The patient in this case presentation was from my practice, and I managed her with trabeculectomy combined with iris-suture fixation of the IOL–capsule complex as described by Dr. Condon in this article. This technique differs from typical iris–IOL suture-fixation strategies in that it involves suturing the capsule complex directly to the iris without passing sutures around the haptics. This patient’s capsule was fibrotic and phimotic, and it was quite amenable to iris fixation, using a McCannel suture technique directly through the fibrotic anterior capsule. Figure 8 shows the 5-week postoperative photographs. My technique is based on the original description by Kirk and Condon.1 One of the benefits of this fixation technique is that there would be minimum tissue disruption.

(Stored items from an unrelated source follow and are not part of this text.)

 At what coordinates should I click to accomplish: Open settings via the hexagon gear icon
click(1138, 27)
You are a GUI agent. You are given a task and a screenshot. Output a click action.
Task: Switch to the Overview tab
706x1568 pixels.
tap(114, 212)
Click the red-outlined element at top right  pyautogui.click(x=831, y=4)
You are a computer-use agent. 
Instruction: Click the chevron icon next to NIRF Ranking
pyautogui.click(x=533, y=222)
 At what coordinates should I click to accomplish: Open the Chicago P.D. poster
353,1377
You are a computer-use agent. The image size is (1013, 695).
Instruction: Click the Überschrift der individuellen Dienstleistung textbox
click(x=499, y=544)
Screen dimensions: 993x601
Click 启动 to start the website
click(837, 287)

In addition, it helps maintain an intact vitreous face because the entire suture is passed anteriorly to the optic of the IOL. It can also be accomplished without conjunctival manipulation, an obvious advantage when performing coincident trabeculectomy. This approach is most applicable to cases in which there is a fibrotic capsule with moderate phimosis and without large Elschnig pearl formation.

Figure 8
Figure 8:
A: Postoperative slitlamp view of the pupil with a well-centered sutured IOL. B: Postoperative slitlamp view of the mid-superior iris with a McCannel iris-to-capsule suture.

Thomas W. Samuelson MD

Minneapolis, Minnesota, USA

Reference

1 S. Yamane, M. Inoue, A. Arakawa, K. Kadonosono, Sutureless 27-gauge needle-guided intrascleral intraocular lens implantation with lamellar scleral dissection, Ophthalmology, 121, 2014, 61-66

Reference

1. Yamane S, Inoue M, Arakawa A, Kadonosono K. Sutureless 27-gauge needle-guided intrascleral intraocular lens implantation with lamellar scleral dissection. Ophthalmology. 2014;121:61-66.